Circonstances particulières exceptées, l’information nous parvient habituellement sous la forme de données chiffrées, de statistiques, de comparaisons globales. La vie des gens n’y apparait que pour illustrer un phénomène plus général. L’effort des médias pour échapper à ce biais n’est certainement pas suffisant.

Ce qui se passe avec l’exode des professionnels de Roumanie et de Bulgarie vers l’Allemagne en est un exemple.  Rien qu’à Munich arrivent chaque années deux mille Roumains. Pourquoi ? Cette migration va-t-elle s’intensifier ou se réduire du fait de la pandémie ? Comment s’insèrent-ils dans ce monde étranger pour eux. Qu’advient-il de leur vie familiale ?

La Roumanie fait partie de l’Union européenne et les Roumains peuvent donc circuler librement en Europe. En Roumanie, après de longues décennies d’inactivité économique sous le régime des Ceausescu, le développement ne peut encore offrir suffisamment d’emplois. Les jeunes professionnels s’installent de préférence en Allemagne : beaucoup parlent allemand et ils sont accueillis par des réseaux de compatriotes arrivés avant eux. Ils y trouvent du travail plus facilement qu’ailleurs. Se loger leur est plus difficile. Quelques-uns, moins nombreux, viennent en France, avantagés par le fait que notre langue est très proche de la leur. Ce sont notamment des médecins, en raison de notre pénurie de généralistes.

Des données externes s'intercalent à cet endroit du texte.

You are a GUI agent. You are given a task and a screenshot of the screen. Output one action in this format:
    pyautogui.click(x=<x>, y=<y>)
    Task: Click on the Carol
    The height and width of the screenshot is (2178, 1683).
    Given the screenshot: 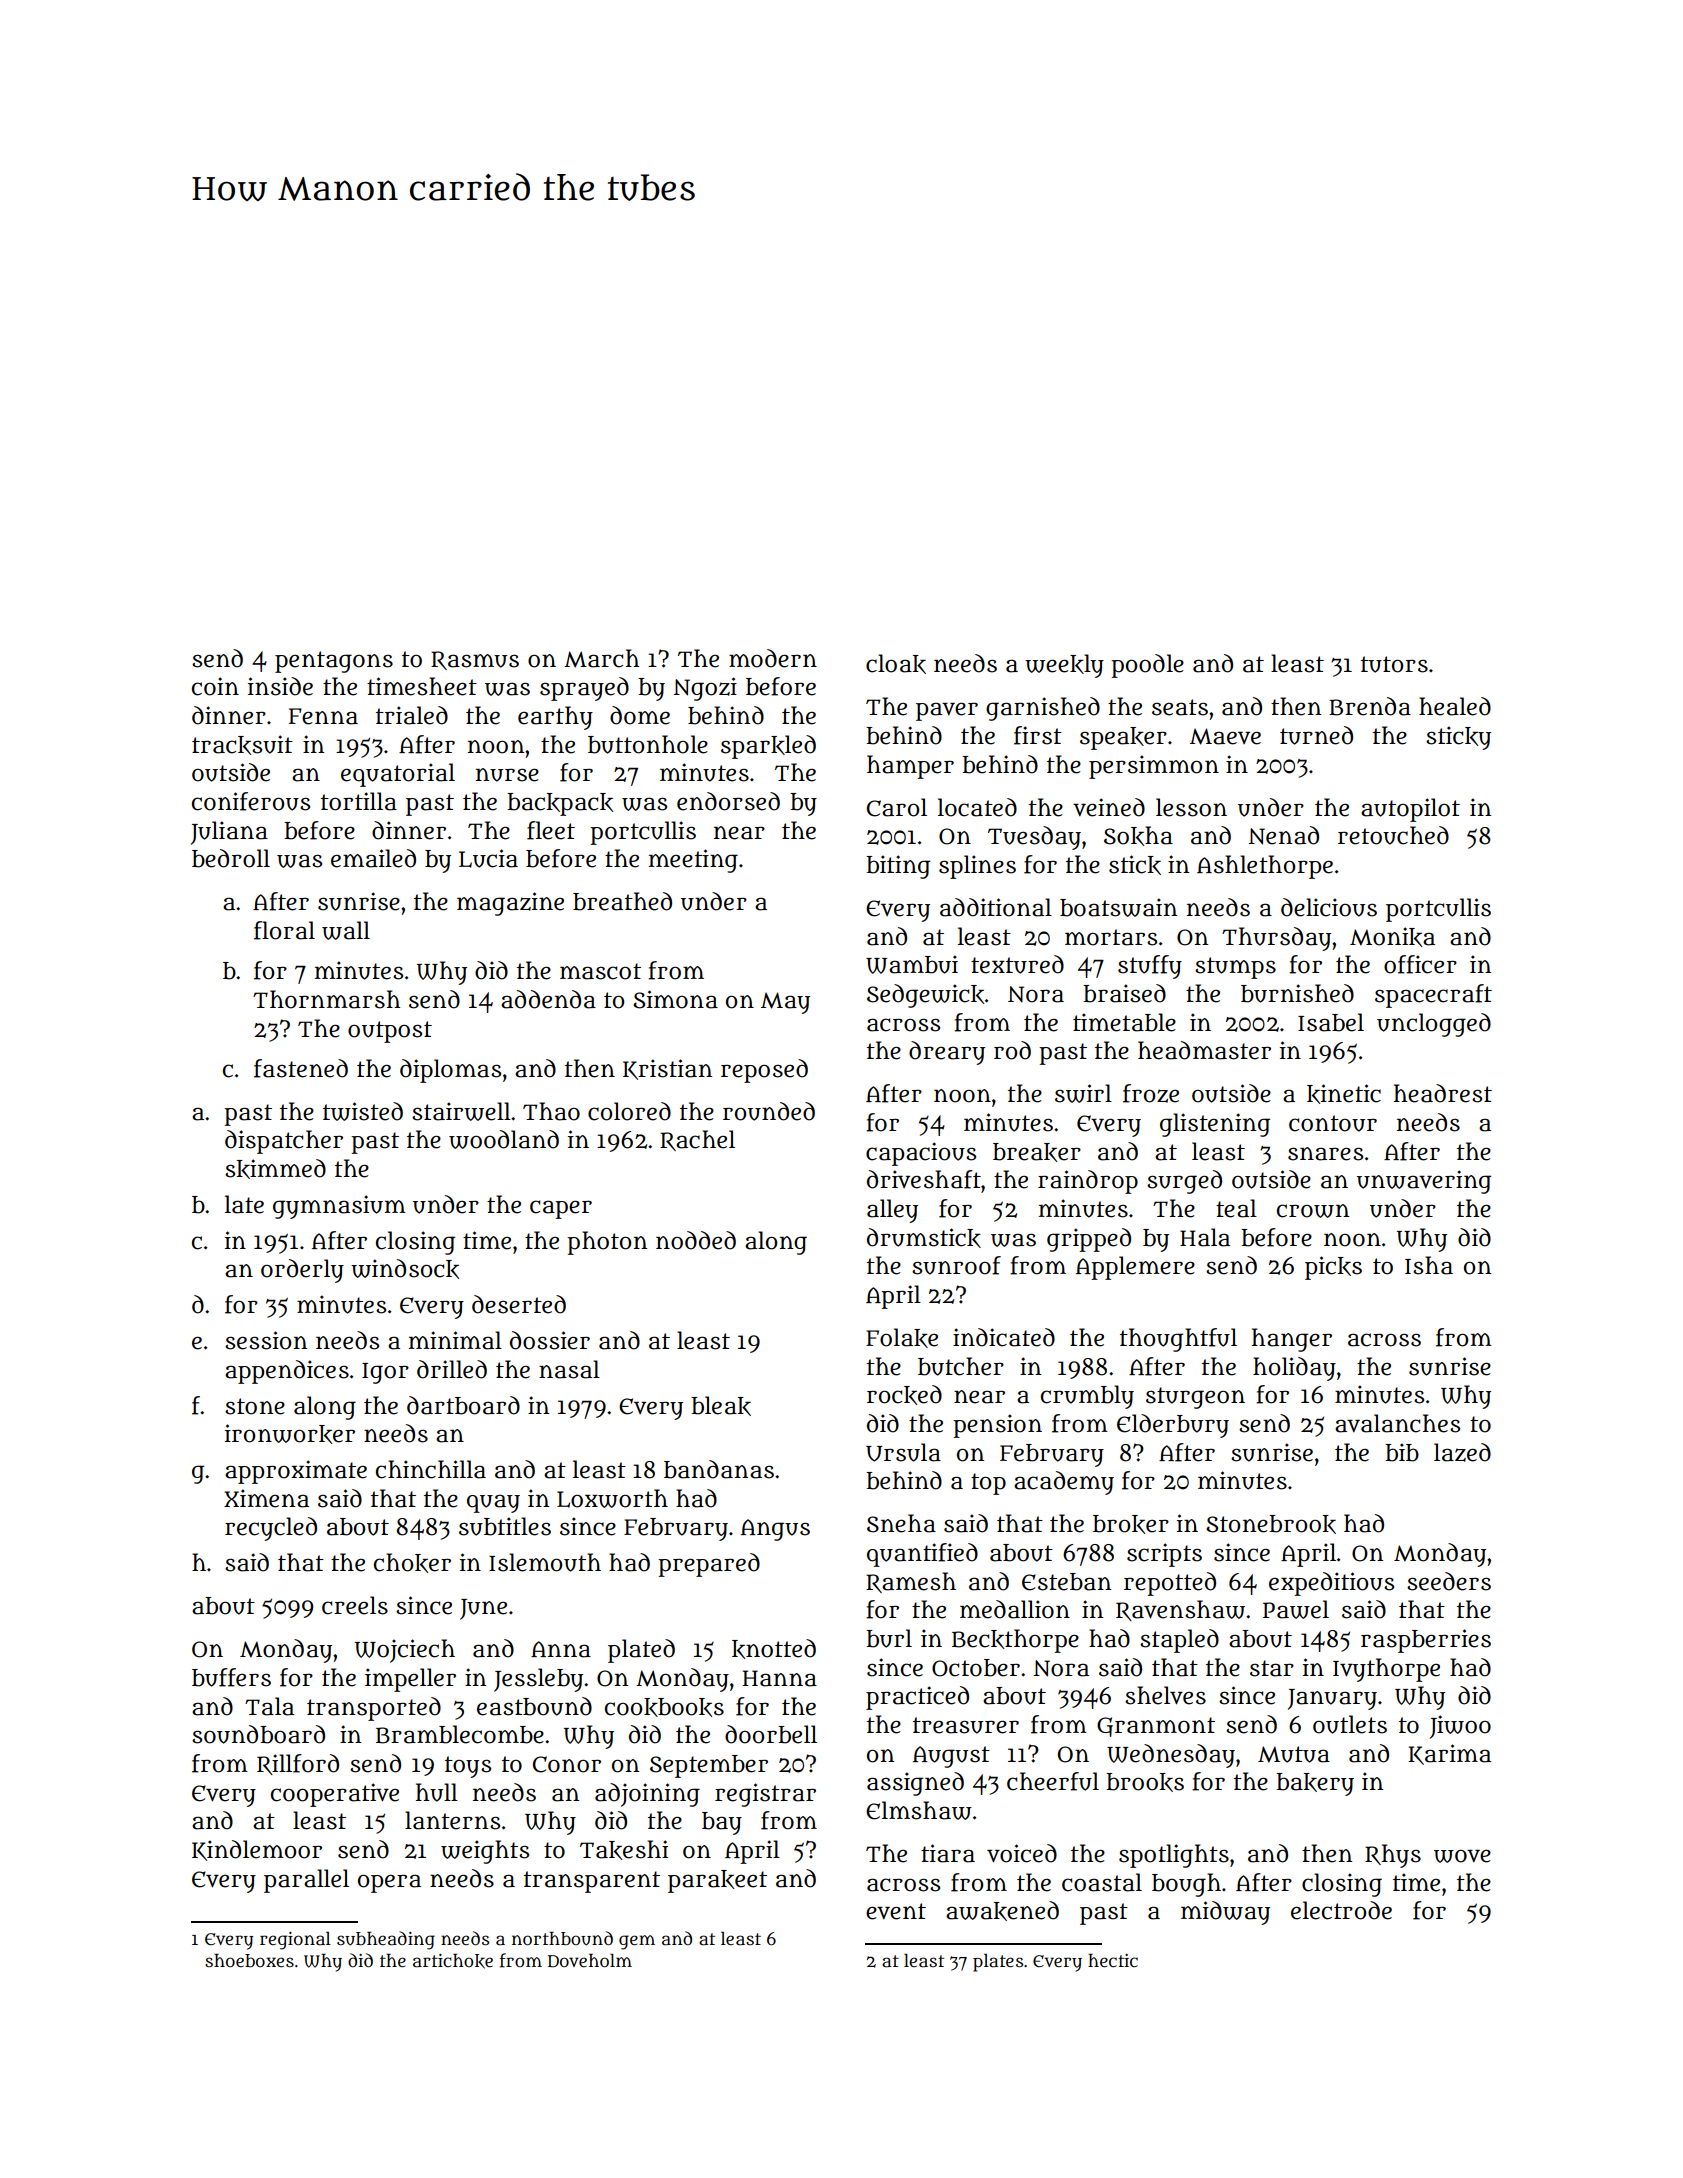 What is the action you would take?
    pyautogui.click(x=897, y=807)
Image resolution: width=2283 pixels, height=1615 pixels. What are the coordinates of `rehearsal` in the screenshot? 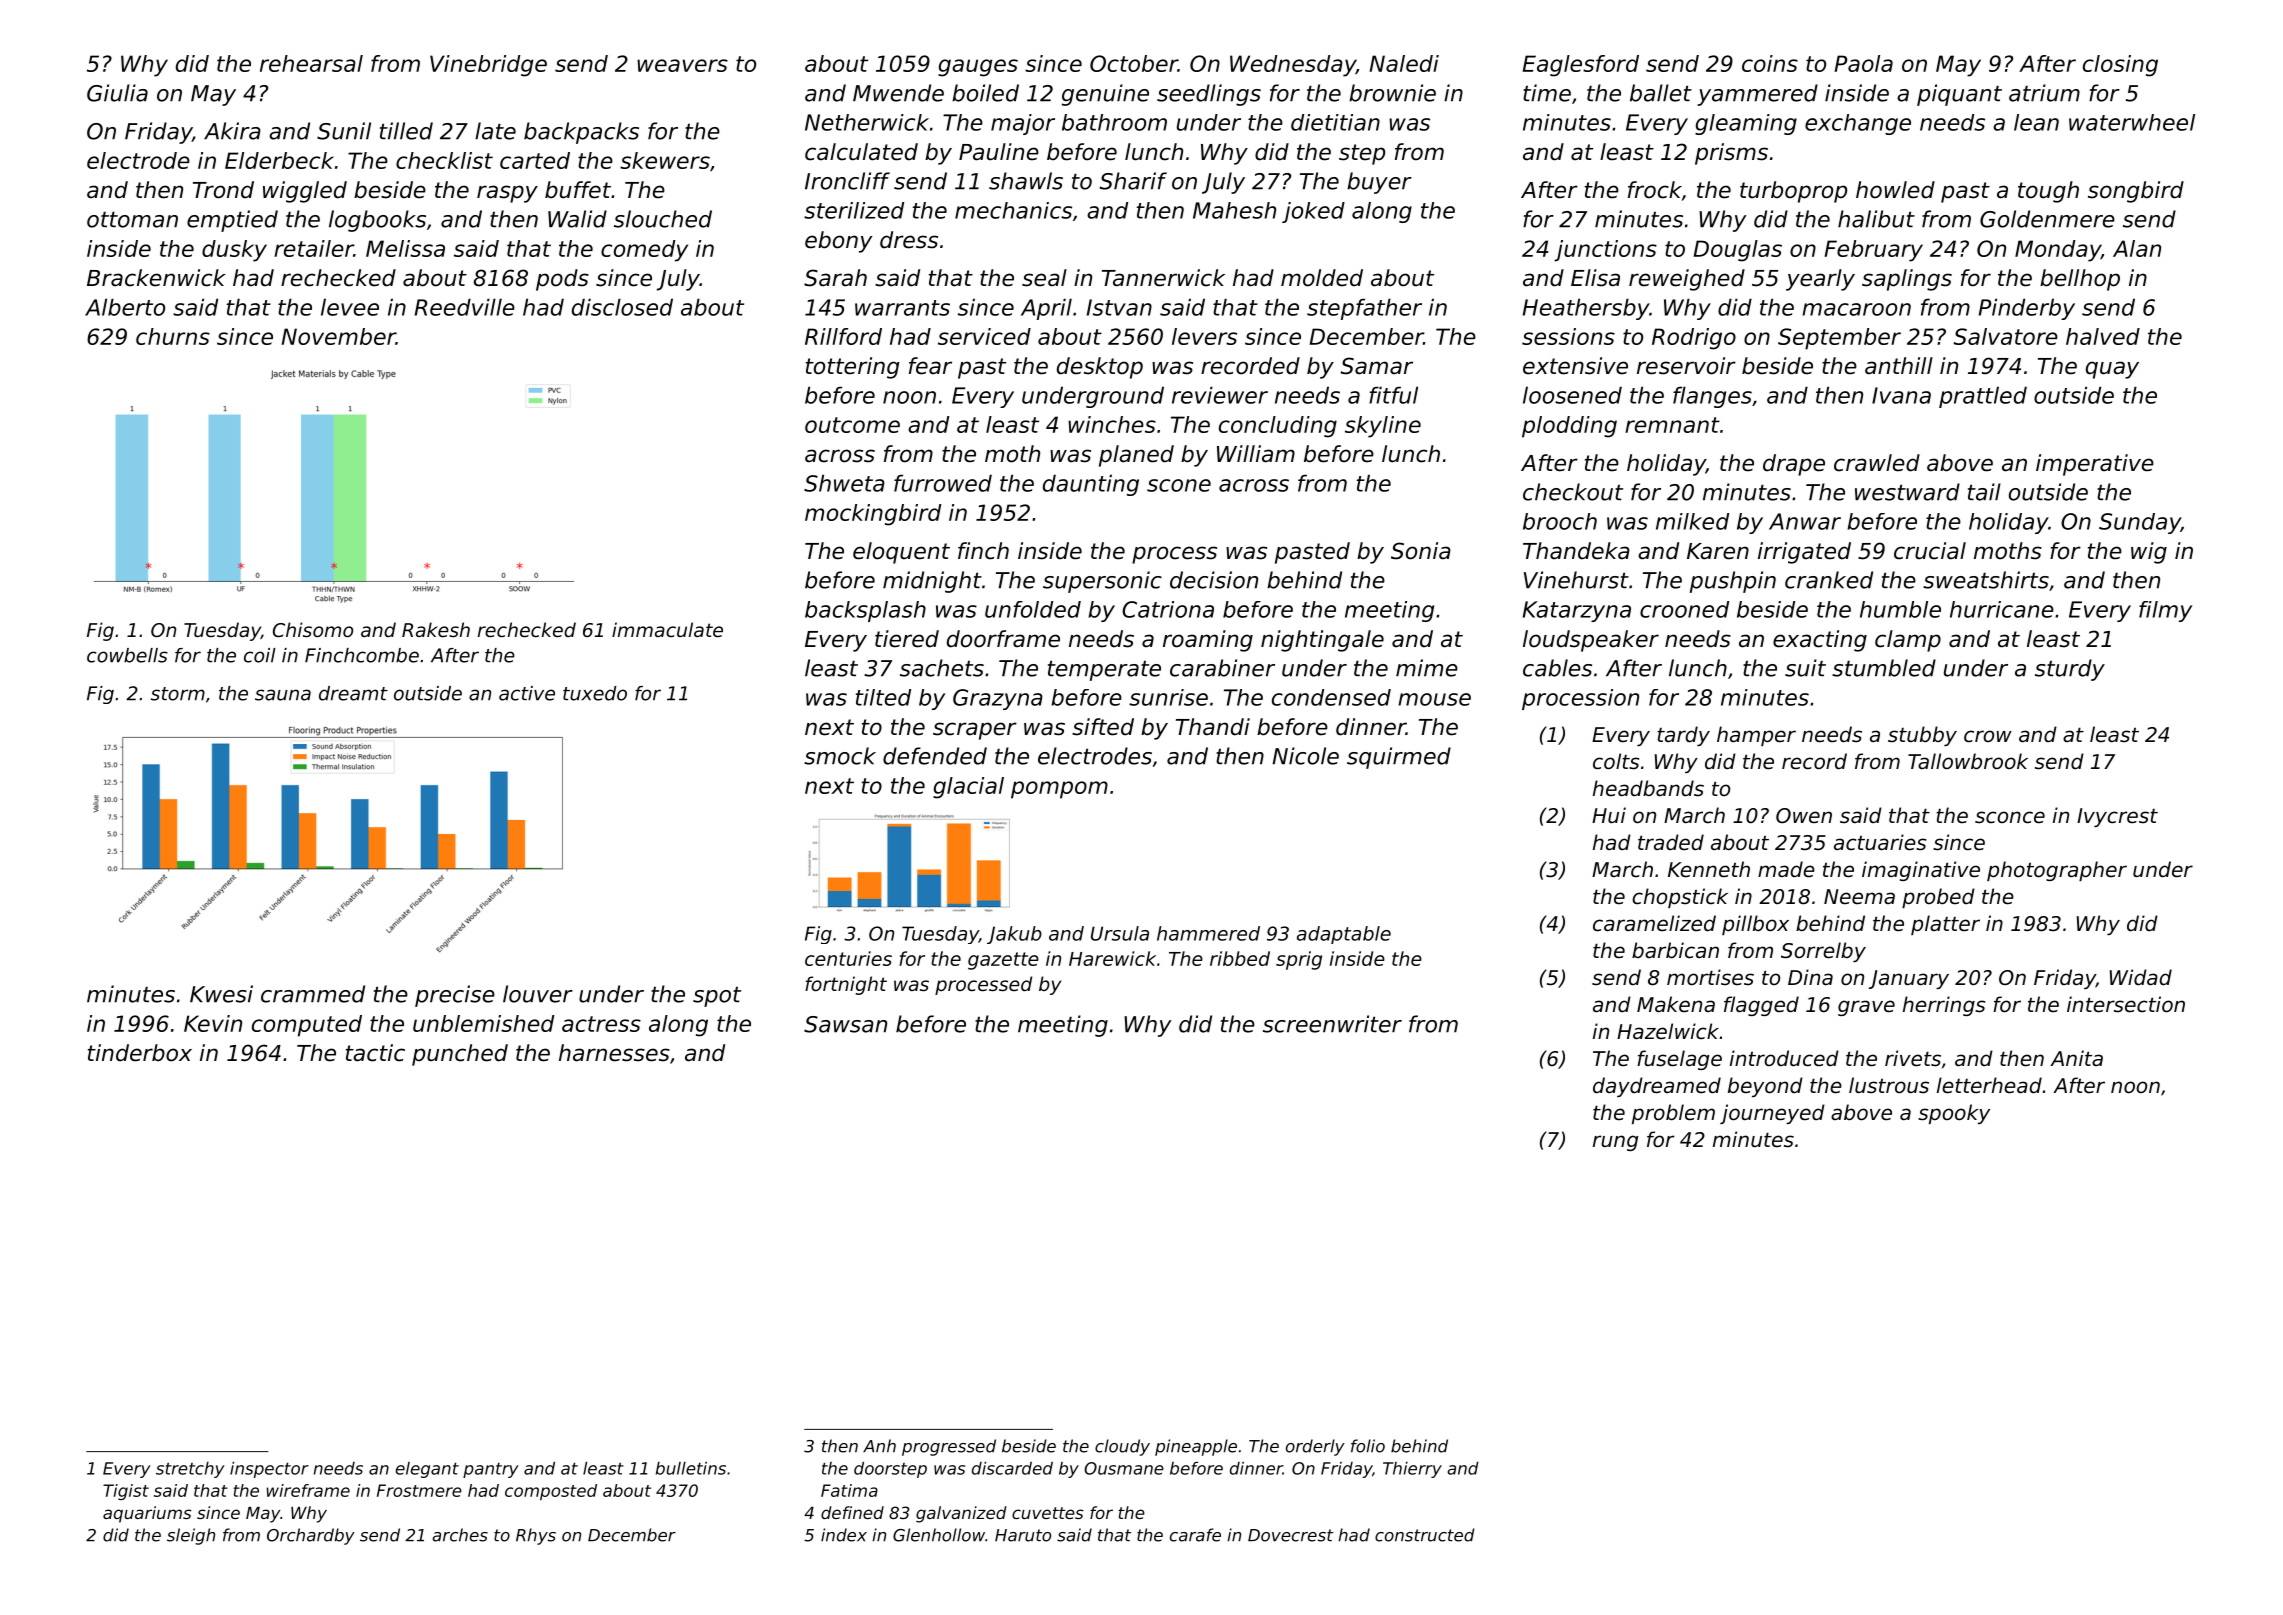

Davantage d’attention devrait être portée à leurs enfants. Ceux qui accompagnent leurs parents se sentent isolés et sont souvent mal accueillis à l’école. Mais ceux qui souffrent le plus sont les enfants qui restent au pays, en général auprès de leurs grands-parents, dans des milieux sous-équipés en services, avec insuffisamment d’écoles.

Dans sa pauvreté, la Roumanie a néanmoins deux atouts : des dirigeants politiques lucides et volontaristes, des start-ups qui peuvent lui façonner un nouvel avenir économique. Pour le reste, ce regard « micro » reflète ce qui se passe ailleurs en Europe centrale : les campagnes se désertifient, les professionnels cherchent à émigrer, l’espoir s’affaiblit, la tension monte.